Oh, and Parkinsons and Alzheimers are neurodegenerative diseases. The details of what is actually happening still being researched. There is no proof of any exact cause, but they do not appear to be autoimmune diseases. They can also only be difinitively diagnosed by autopsy. They are provisionally diagnosed by patient history, by ruling other things out, and by brain scan for Alzheimers and by giving the patient levodopa to see if that reduces tremors for Parkinsons.

Others have repeated it, but let me say this loudly: SUPPRESSING THE IMMUNE SYSTEM IS NOT A CURE FOR AN AUTO-IMMUNE DISEASE - IT’S ONLY A WAY TO TEMPORARILY SUPPRESS SYMPTOMS. It’s a stop-gap that’s only tried when there is no cure and when the symptoms are severe. For MS and ALS it doesn’t work very well. A cure would mean that there was no longer a need to suppress the immune system. A cure would mean that the disease was gone.

Well okay for say viruses in your cell I can see it may be hard to come up with cure:o but what about viruses floating around in your body ?

Viruses don’t spend much time floating around in the body; they spend nearly all their time inside the body’s cells. That’s the problem.

Have you had chicken pox? Then you’ve still got varicella zoster virus (VZV) living dormant in your cells. I guarantee it. Your body has just reached a balance with the little beasties. If you’re unlucky, sometime when your body is under stress you’ll get another outbreak, not of chicken pox, but of shingles.

If you think about it, it’s a wonder that any virus infection ends. They only have to be outside a cell long enough to find another cell to hide in. And what’s usually right there next to the cell they came out of?

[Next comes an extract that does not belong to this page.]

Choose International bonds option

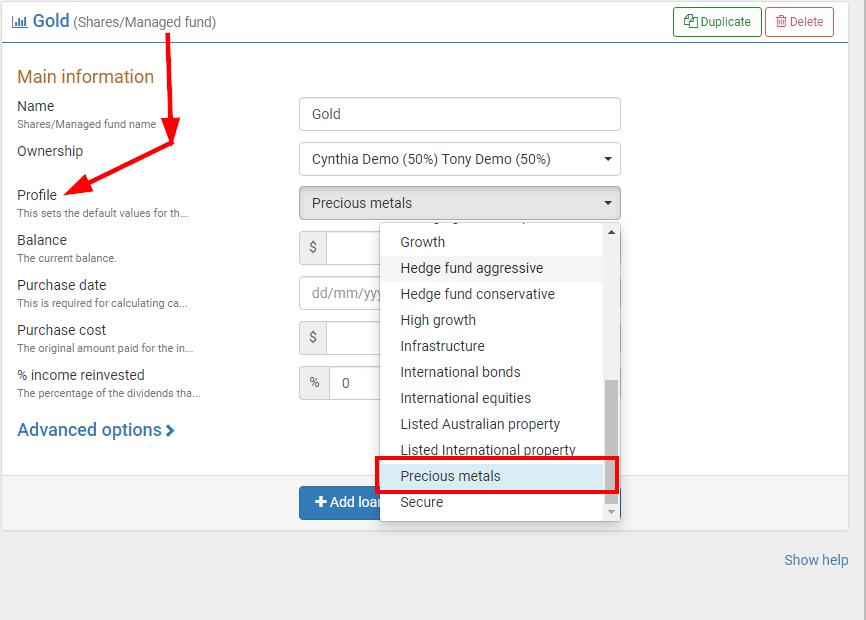[460, 372]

That’s exactly the problem. And killing off the virus generally means the immune system has to kill off the virally infected cells - which is what the virus is usually doing anyway (unless it is one that can go dormant like VZV), so the immune system’s doing as much damage to the body as the actual infection is. That’s why viral infections represent such a tough problem to solve!

It’s probably because it’s an off-label use; I’m sure that if they thought there was merit to cimetidine as an anti-viral, they’d go the loratadine/desloratadine route (or vice-versa) and create an “anti-viral” drug that either is a metabolite of cimetidine or metabolizes into cimetidine, and sell it at a huge premium as a prescription drug.

Some doctors would figure it out and just tell their old farts to go get generic cimetidine at Wal-Mart, but many others would prescribe the expensive stuff since that’s what’s labeled as anti-viral, and they’re risk-averse enough to not take a chance.

But considering that none of that’s been done, Occam’s razor would point to it not being effective enough to be worth that trouble, which considering how much herpes and shingles problems that people have, probably means that it’s not very effective.